John Tynes said:
"I believe there are at least two obvious others which were also achieved, and that can be credited to conservatives. The difference is that liberals don't like them:
1) The USA Superpower.
2) The Defeat of Communism."
John's related comment was:
"We now have the strongest military in the entire world, and the freedom to act against other nations with impunity."
I think this is something that a certain kind of person tells themselves (hard core Liberals who hate the idea, and hard core Conservatives who love the idea), but recent events in Iraq are demonstrating that it is not an accurate theory of America's true power. This theory has been bandied about since the fall of the Berlin Wall so much that it has almost taken on the trappings of "established fact". Maybe recent events in Iraq will start to degade the impression that the US can act without restraint.
The actual facts are that the US has the power to act with a wide range of policies against a certain class of state, although that range is more limited than the absolute "anything it wants" that is often attributed, but must limit its actions against others to actions related to the formation of treaties and interdependencies.
Clearly, the US cannot do much to affect the policies of Europe, Japan, or China other than through process and debate. It is highly unlikely that we could do anything other than debate Russia.
The US has more freedom to act against the smaller powers (e.g. Iraq), but even a the nations of our own hemisphere believe that we will require international support, and probably international support of neighbors in the region, before using military force against them in anything other than an humanitarian emergency.
Iran and North Korea both are using nuclear blackmail to increase their power at the expense of the United States, and for a variety of reasons, I strongly doubt that either nation will face a military incursion from the US as a result. The US is too entangled economically to trigger a war on the Korean penninsula, and its allies in Europe would make the price too high to pay for actions against Iran. At worst, Iran will face a proxy war against US funded insurgents (ala the Contras) but not much else barring an outright nuclear threat against a US interest - and that threat, in the absence of WMDs in Iraq, probably has to include proof that it has nuclear weapons first (like a test detonation).
In fact, one could argue that during the Cold War, the US had more freedom to act against small states in the name of its containment policy. Could you imagine a war in Viet Nam today, where the only compelling US interest was "containing communism" (vs. China this time instead of Russia)?
The list of nations the US felt able to invade or use direct action against during the Cold War is lengthy. I suspect that list is much, much smaller today.
What the end of the Cold War did do was release a tremendous amount of dollars back into the economy in the form of reduced investment in defense procurement. Even when you factor in the costs for the War on Terrorism, those costs will never even account for a fraction of the costs required to prepare to fight and win WWIII.

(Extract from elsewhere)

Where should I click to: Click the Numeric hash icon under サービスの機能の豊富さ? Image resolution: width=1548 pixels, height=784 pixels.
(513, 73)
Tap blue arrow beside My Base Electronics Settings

Interestingly, these dollars are the real domestic impact of the Cold War, and the axis of liberal/conservative political objectives. There is an economic theory known as the "long boom" that posits that with the Cold War expenses off the table (both here and in Russia) the net positive effect on the economy will be a sustained growth with a net reduction in unemployment and an net increase in education level, economic security, and healthcare (due to advances in technology).
This is a "change" that neither Republicans nor Democrats has yet factored into their basic platforms.

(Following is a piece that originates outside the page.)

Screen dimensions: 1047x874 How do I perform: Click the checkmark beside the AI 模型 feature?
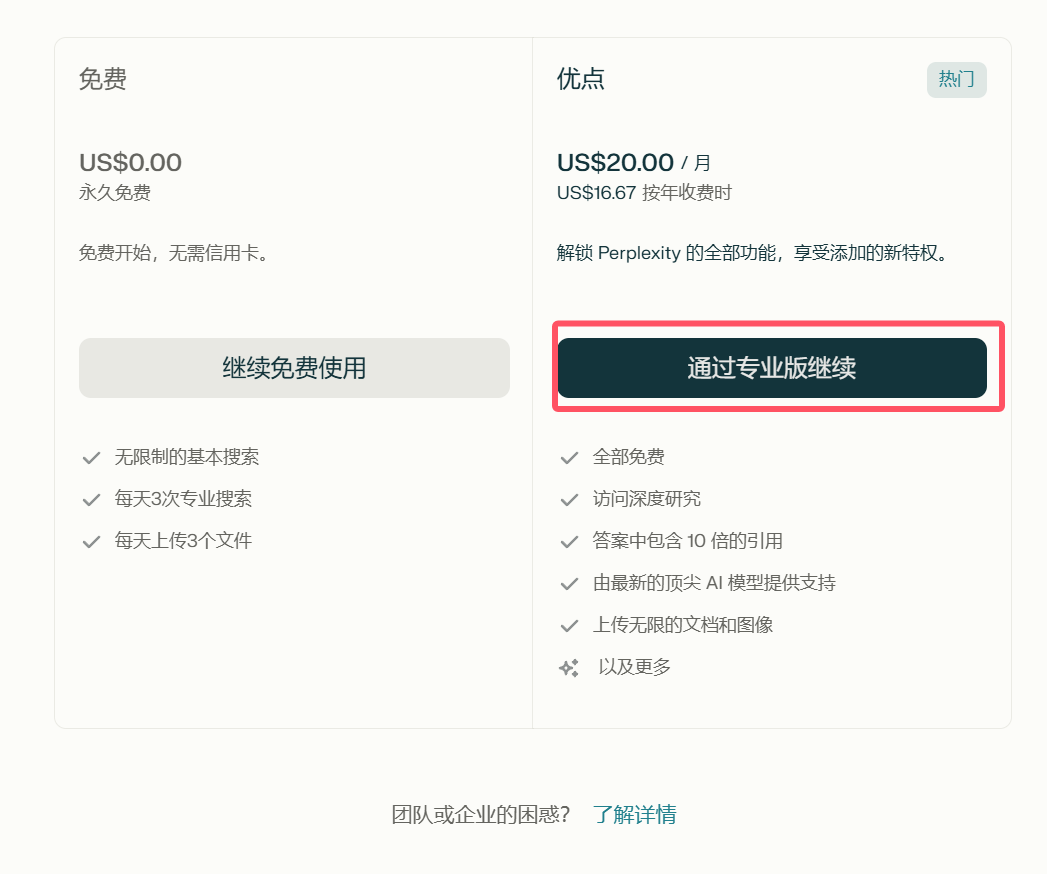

From the Democrat side, the "long boom" could be used to right social inequities through transfers of wealth. That could mean an expansion of tax revenue linked to certain kinds of economic behavior which currently are lightly taxed (like capital formation and entrepreneurism).
From the Republican side, the "long boom" could be used to justify the long held goal of substantially reducing taxation across the board, perhaps implementing a "flat tax" scheme while not destroying the basic fundamental security of the national budget.